Looking back, we will look at innodb_flush_log_at_trx_commit configuration is better understood. Why O_DIRECT IO directly bypassing the page cache / buffer cache ever need to fsync (), it is to put inode cache directory cache and metadata are flushed to the storage device.
And because updating the kernel and file system, the file system can guarantee some assurance in O_DIRECT mode without fsync () to synchronize the metadata will not cause data security issues, so InnoDB also provided O_DIRECT_NO_FSYNC way.
Of course, O_DIRECT to read and write are effective, especially for reading, it can ensure that read data is read from the storage device, rather than the cache. Avoid data cache data and storage devices is inconsistent (ie you by DRBD block device will update the underlying data, and for the non-distributed file system cache contents and storage devices on inconsistent data) . But we are here focused on the buffer (write buffer), it is not discussed in depth. This problem.
O_DIRECT advantages and disadvantages
Most
of the recommended innodb_flush_method parameter values are
recommended to use in O_DIRECT, even in percona server branch also
provides ALL_O_DIRECT, also used for the log file is opened O_DIRECT.
Advantages:
-
Saving operating system memory: O_DIRECT bypass the page cache / buffer
cache, thus avoiding InnoDB read and write data in operating system
takes up less memory, the more memory to leave a innodb buffer pool to
use.
- Saving CPU. In addition, the memory storage device to transfer mode mainly poll, interrupt and DMA mode. Use O_DIRECT way to make use of the operating system prompt DMA mode for storage devices operate, saving CPU.
Weaknesses
- Byte alignment.
O_DIRECT way required to write data, the memory is byte-aligned
(aligned manner depending on the kernel and file system being used). This requires data at the time of writing need additional alignment operation. Via / sys / block / sda / queue / logical_block_size know aligned size, usually 512 bytes.
- IO can not be merged.
O_DIRECT bypassing the page cache / buffer cache to write directly to
the storage device, so that if the same piece of data can not be hit
repeatedly written in memory, page cache / buffer cache to write the
function can not be merged into effect.
- Lower sequential read and write efficiency.
If you use O_DIRECT to open a file, the read / write operations will
skip the cache, the read / write directly on the storage device.
Because there is no cache, so the sequential read and write file usage
efficiency O_DIRECT this small IO requests is relatively low.

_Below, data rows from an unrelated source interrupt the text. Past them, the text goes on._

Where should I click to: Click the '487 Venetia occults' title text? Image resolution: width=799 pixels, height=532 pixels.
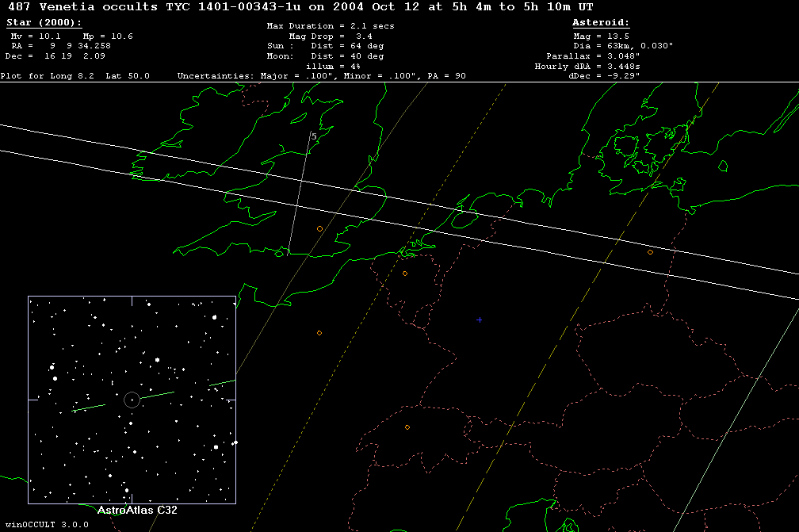pos(81,6)
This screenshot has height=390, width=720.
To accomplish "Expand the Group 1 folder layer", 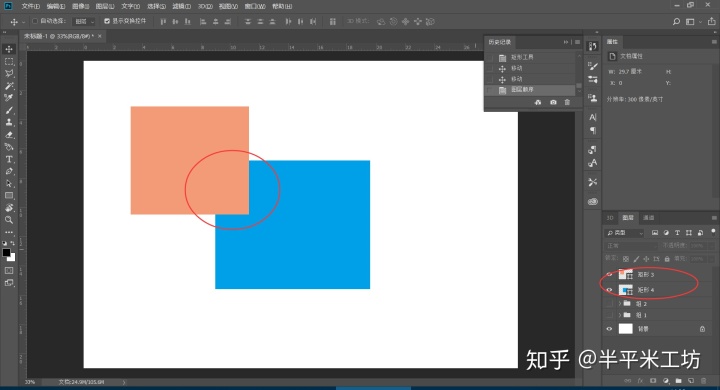I will click(619, 315).
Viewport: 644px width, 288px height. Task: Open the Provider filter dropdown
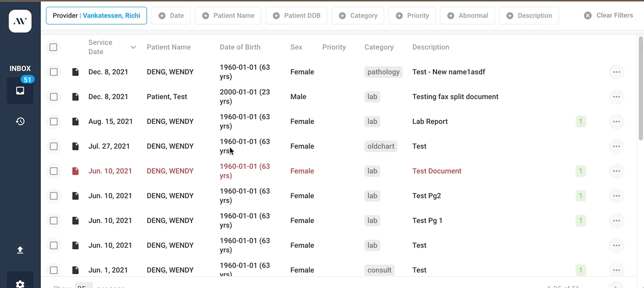[96, 16]
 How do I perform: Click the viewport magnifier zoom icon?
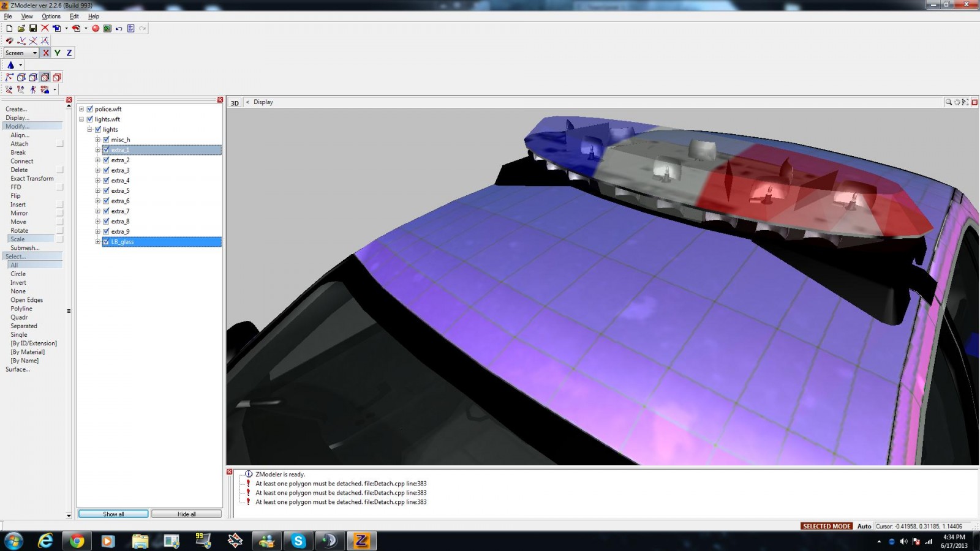click(x=948, y=102)
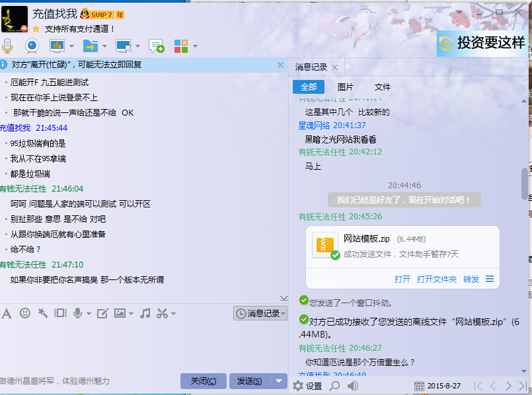Open the font formatting tool
This screenshot has width=532, height=395.
(x=7, y=313)
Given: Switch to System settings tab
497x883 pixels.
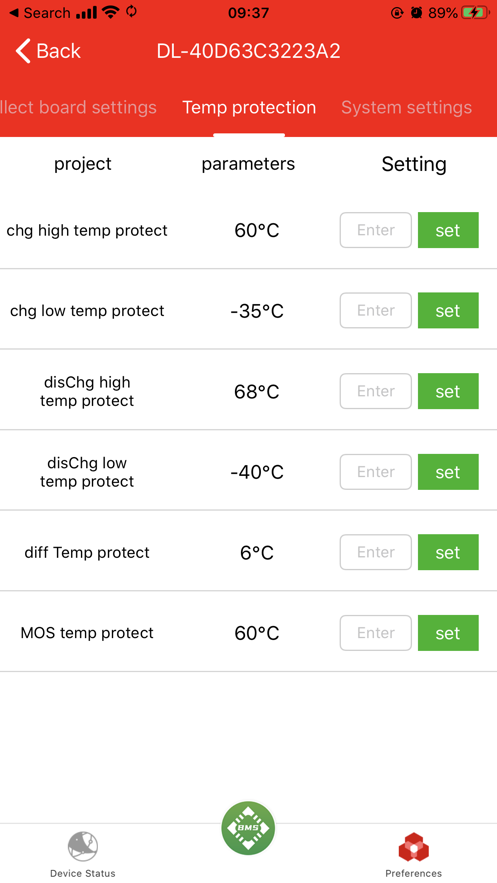Looking at the screenshot, I should pos(406,108).
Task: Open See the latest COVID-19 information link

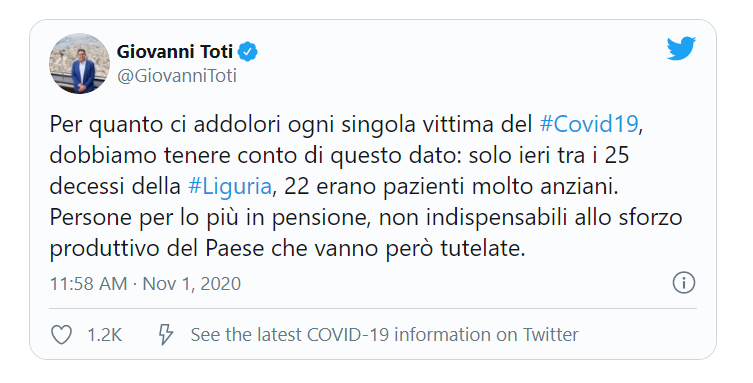Action: coord(384,335)
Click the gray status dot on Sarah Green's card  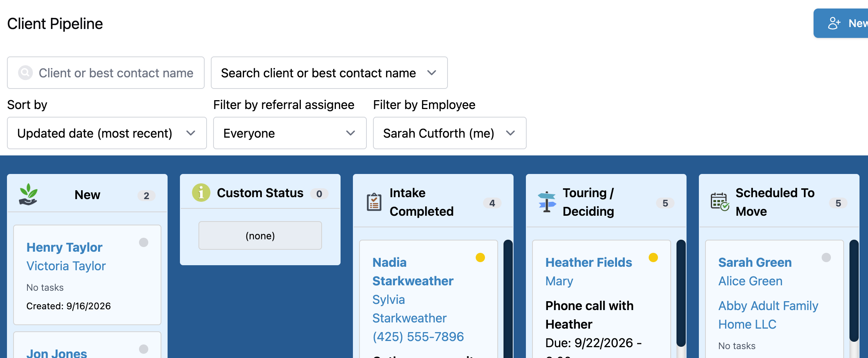826,257
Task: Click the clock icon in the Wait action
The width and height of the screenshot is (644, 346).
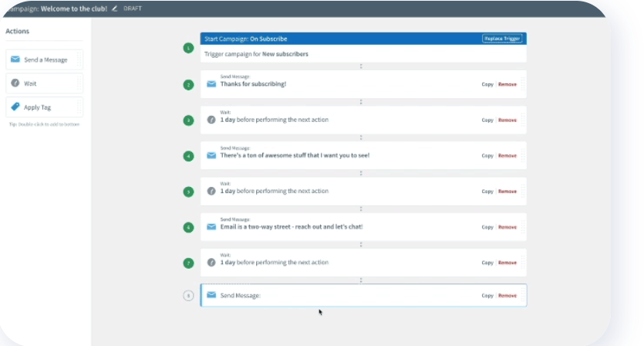Action: point(15,83)
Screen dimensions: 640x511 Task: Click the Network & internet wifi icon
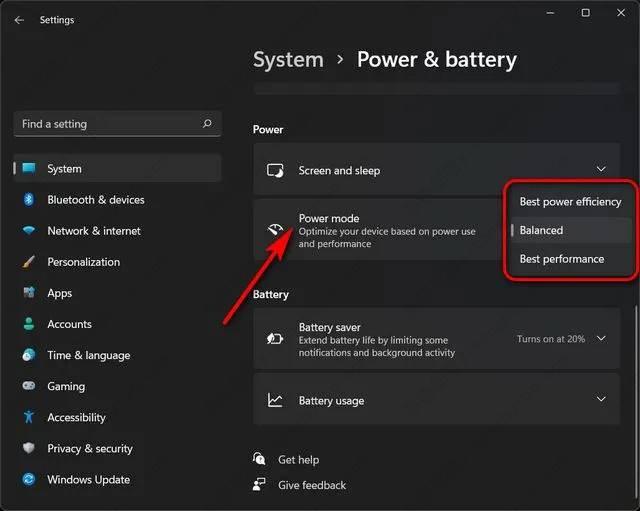click(28, 231)
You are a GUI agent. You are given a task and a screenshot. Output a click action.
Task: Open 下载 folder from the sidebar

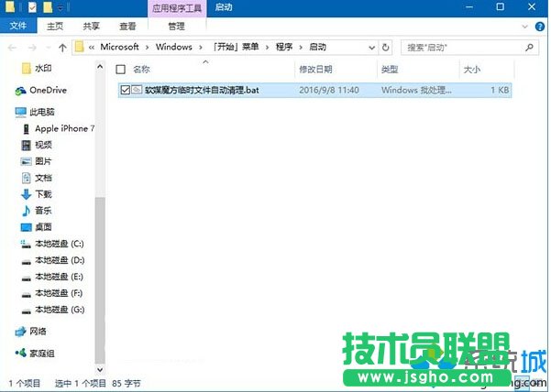pos(43,194)
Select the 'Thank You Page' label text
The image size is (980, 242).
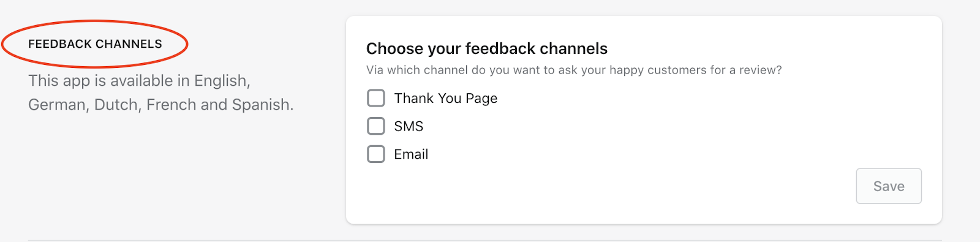tap(446, 99)
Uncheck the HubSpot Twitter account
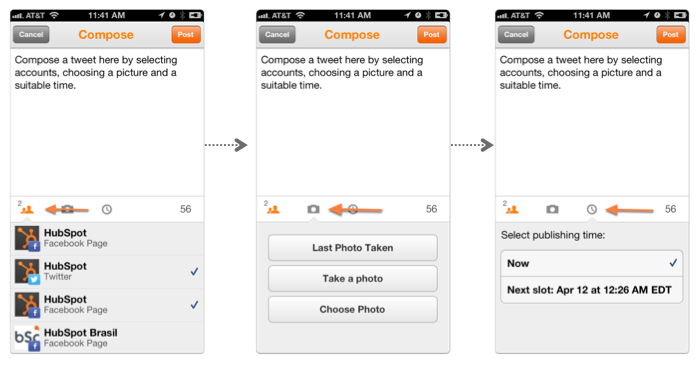Screen dimensions: 699x366 click(x=107, y=271)
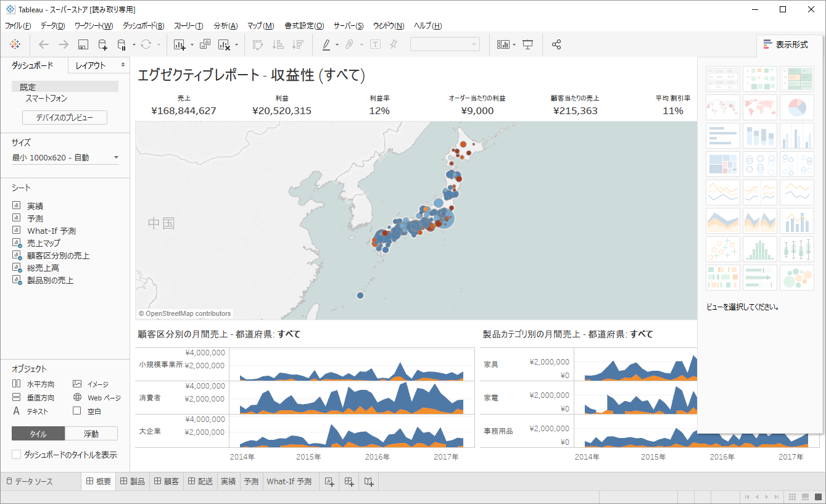Add a new dashboard from bottom tabs
Image resolution: width=826 pixels, height=504 pixels.
point(349,482)
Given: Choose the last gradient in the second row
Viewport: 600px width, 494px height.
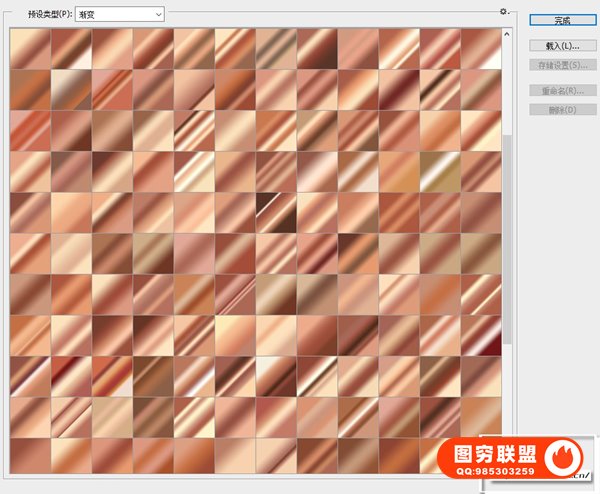Looking at the screenshot, I should 480,89.

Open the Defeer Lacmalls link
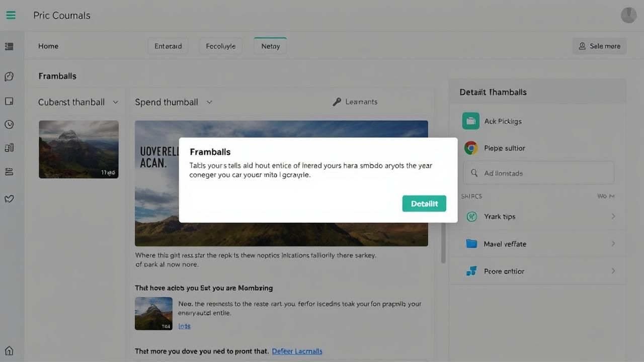point(297,351)
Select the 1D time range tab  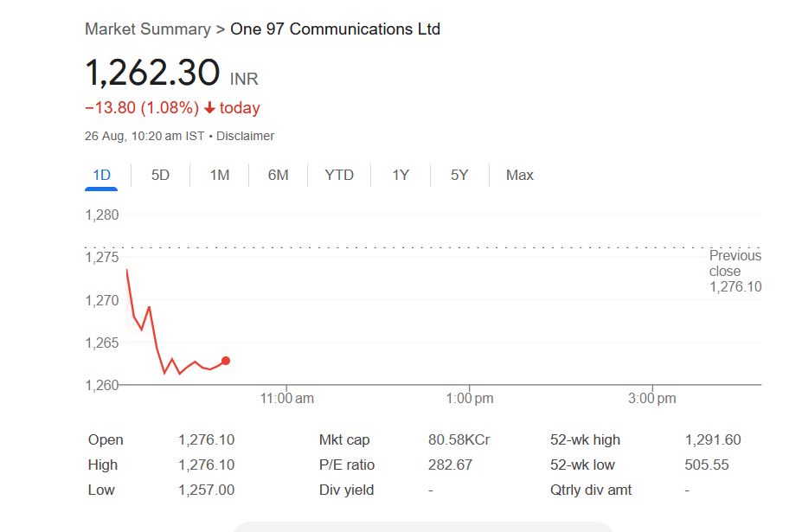102,175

In general, use O_DIRECT to set innodb_flush_method not 100% of all applications and scenarios are applicable.
Storage Controller Layer
The
layers are placed in the corresponding buffer memory controller
on-board cache, and its main purpose is to buffer data in memory
controller layer to avoid slow block device reads and writes affect the
response time of the IO. When data is fsync () and other brush to the storage layer, it is first sent to the storage controller layer. Common storage controller is Raid card, and now most of the Raid card has 1G or greater storage capacity.
This buffer is generally volatile memory, through the onboard battery /
capacitor to ensure that the data "volatile memory" of power after the
machine will still be synchronized to the underlying disk storage media.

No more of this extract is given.